Selected extract>
※

ASX Clear has acknowledged that its liquid resources are insufficient to meet this standard under current arrangements, and ASX has recently consulted on a proposal to address this issue. ASX is proposing to amend the ASX Settlement Operating Rules to give effect to a set of transactions that enable the CCP to settle its payment obligations on the intended settlement date in the event of a participant default. This would occur through an arrangement with non-defaulting participants to which ASX Clear has payment obligations, such as the purchase of stock, to offset the underlying settlement obligations to and from those participants with a separate ‘offsetting transaction arrangement’ – also referred to as a stock repurchase arrangement. Under the first leg of the offsetting transaction arrangement ASX Clear would, in effect, re-deliver the stock to the relevant non-defaulting participant in return for payment equal to the amount of the payment obligation of ASX Clear to that participant. Under these arrangements, ASX Clear would agree to repurchase the stock the next business day under the final leg of the transaction. If this transaction was unable to be settled on the next business day, subsequent offsetting transactions would be entered into on a daily basis until the settlement of on-market close-out trades took place.

Under the proposed solution, in the event of a participant default, ASX Clear would use the existing $300 million of available financial resources prior to executing offsetting repurchase transactions with non-defaulting participants.

※

Supplied data>
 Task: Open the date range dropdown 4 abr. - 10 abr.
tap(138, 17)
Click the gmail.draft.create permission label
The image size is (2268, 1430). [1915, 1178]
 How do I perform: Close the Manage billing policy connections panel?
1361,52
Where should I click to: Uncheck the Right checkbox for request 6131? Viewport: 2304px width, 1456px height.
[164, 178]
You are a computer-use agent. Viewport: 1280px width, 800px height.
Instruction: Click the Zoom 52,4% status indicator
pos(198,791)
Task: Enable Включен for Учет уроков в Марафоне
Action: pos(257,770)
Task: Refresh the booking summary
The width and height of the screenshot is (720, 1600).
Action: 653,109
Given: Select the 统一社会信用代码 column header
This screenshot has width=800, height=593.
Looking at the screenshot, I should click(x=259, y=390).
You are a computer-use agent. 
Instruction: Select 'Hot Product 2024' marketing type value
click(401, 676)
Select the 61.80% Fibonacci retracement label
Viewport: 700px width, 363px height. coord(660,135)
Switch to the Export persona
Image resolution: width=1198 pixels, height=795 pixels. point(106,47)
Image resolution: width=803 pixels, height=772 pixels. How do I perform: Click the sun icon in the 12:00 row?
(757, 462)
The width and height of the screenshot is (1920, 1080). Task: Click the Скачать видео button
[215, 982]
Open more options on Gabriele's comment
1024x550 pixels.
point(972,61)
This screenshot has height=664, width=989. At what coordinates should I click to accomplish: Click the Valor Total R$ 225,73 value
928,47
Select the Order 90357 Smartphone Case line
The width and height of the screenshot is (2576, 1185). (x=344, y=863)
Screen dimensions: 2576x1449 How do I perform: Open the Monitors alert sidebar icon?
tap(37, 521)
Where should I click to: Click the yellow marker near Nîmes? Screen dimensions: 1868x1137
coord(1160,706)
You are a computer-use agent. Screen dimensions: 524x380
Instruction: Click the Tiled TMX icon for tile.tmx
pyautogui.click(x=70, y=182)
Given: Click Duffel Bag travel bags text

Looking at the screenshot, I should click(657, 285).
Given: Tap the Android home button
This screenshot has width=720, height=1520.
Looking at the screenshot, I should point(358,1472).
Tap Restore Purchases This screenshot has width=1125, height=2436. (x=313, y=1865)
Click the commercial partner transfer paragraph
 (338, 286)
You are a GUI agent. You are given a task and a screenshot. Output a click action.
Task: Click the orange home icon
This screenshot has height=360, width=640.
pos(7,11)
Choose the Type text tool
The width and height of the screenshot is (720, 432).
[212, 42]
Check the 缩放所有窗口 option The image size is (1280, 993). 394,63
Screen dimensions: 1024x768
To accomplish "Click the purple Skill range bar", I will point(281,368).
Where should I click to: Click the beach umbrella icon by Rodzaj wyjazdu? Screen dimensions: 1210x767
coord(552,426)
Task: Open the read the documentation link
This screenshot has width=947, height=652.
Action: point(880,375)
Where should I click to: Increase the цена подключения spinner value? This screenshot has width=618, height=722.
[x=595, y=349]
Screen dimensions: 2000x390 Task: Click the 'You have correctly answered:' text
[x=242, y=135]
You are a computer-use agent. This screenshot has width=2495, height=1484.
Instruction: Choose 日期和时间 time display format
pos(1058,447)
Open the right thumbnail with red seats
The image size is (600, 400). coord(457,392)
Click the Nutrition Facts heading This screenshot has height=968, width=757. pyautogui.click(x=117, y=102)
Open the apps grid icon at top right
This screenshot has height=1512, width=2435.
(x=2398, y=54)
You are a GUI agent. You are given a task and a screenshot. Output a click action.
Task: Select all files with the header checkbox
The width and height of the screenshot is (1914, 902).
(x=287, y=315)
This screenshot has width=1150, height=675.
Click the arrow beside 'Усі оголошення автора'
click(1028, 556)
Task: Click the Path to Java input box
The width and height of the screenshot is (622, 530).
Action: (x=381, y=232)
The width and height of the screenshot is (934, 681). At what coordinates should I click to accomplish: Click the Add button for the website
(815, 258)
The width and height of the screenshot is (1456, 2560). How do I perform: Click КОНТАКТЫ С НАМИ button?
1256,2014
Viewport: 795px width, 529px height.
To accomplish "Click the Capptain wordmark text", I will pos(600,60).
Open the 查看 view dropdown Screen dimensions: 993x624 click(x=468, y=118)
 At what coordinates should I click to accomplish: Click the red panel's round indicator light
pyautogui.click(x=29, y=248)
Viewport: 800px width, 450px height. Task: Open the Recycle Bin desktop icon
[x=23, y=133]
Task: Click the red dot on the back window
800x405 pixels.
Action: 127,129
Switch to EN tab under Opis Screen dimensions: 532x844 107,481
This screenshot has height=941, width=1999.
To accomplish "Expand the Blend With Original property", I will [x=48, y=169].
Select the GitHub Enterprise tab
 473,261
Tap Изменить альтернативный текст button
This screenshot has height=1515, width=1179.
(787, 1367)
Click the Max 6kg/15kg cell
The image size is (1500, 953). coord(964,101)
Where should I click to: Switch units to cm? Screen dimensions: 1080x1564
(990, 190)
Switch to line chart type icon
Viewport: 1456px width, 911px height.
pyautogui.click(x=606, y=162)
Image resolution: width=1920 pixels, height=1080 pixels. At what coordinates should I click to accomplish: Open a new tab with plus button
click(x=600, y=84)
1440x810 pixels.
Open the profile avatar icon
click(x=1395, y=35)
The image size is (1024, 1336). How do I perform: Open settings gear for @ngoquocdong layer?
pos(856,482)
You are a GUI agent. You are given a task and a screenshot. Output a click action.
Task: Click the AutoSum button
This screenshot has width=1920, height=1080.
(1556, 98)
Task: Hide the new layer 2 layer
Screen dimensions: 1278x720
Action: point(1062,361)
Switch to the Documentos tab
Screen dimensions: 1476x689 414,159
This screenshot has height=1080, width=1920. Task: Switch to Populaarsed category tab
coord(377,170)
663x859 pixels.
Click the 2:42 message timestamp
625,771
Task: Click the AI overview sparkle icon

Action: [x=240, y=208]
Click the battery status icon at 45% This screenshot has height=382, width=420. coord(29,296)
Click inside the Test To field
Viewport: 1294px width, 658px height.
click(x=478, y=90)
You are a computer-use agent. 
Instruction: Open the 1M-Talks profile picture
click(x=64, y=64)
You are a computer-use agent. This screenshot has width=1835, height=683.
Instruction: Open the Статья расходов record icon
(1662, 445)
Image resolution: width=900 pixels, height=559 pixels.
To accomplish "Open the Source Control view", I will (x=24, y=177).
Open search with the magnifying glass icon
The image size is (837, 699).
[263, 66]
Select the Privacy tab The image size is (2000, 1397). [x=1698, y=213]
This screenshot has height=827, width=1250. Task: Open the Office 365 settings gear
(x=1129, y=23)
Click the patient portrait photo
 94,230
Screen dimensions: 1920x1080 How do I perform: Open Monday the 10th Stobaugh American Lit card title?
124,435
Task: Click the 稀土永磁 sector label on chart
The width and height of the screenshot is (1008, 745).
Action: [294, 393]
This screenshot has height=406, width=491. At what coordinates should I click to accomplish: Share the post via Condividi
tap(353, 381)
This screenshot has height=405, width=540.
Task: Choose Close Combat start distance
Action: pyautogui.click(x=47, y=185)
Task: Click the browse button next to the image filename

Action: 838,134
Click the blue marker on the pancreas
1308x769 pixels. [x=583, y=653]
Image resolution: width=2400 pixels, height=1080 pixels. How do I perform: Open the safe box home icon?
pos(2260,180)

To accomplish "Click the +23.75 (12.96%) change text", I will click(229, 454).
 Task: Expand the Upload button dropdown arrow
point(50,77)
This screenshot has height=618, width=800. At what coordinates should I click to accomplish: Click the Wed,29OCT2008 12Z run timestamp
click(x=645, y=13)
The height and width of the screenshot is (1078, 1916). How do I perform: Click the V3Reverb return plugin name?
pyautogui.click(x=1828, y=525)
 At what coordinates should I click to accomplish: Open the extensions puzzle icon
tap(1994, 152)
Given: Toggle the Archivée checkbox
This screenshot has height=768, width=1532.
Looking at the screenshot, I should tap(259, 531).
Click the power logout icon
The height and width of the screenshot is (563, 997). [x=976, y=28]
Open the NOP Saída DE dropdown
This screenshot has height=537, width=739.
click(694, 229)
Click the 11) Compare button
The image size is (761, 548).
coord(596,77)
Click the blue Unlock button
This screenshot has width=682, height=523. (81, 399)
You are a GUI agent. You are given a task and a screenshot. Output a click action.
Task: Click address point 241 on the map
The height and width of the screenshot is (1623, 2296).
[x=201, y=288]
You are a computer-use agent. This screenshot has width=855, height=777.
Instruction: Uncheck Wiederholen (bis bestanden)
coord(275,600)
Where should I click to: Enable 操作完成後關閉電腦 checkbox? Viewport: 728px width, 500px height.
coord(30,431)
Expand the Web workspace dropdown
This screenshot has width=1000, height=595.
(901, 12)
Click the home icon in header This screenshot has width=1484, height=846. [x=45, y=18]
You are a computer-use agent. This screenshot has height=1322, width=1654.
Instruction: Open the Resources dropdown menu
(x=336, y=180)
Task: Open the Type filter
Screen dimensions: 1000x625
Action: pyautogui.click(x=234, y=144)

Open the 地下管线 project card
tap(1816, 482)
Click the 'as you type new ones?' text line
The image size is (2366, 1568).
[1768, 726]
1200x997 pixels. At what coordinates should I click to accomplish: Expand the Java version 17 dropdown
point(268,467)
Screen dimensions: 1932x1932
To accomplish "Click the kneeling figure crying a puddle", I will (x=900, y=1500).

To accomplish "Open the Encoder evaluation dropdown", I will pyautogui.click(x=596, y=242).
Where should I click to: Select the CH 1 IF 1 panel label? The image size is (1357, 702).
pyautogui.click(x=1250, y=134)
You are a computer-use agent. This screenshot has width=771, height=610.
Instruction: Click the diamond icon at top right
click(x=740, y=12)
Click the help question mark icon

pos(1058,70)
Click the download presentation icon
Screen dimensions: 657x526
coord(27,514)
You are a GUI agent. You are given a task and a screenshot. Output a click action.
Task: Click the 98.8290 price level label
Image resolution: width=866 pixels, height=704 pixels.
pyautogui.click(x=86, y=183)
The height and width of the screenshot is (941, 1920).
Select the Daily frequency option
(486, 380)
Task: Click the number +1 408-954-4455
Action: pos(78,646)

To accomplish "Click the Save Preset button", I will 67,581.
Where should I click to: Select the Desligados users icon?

※

Objective> Rename "offsetting repurchase transactions" as "repo transactions" in the passage on ASX Clear's liquid resources, writing it out again from the words "Under the proposed" and ending after "with non-defaulting participants.".

Response below>
Under the proposed solution, in the event of a participant default, ASX Clear would use the existing $300 million of available financial resources prior to executing repo transactions with non-defaulting participants.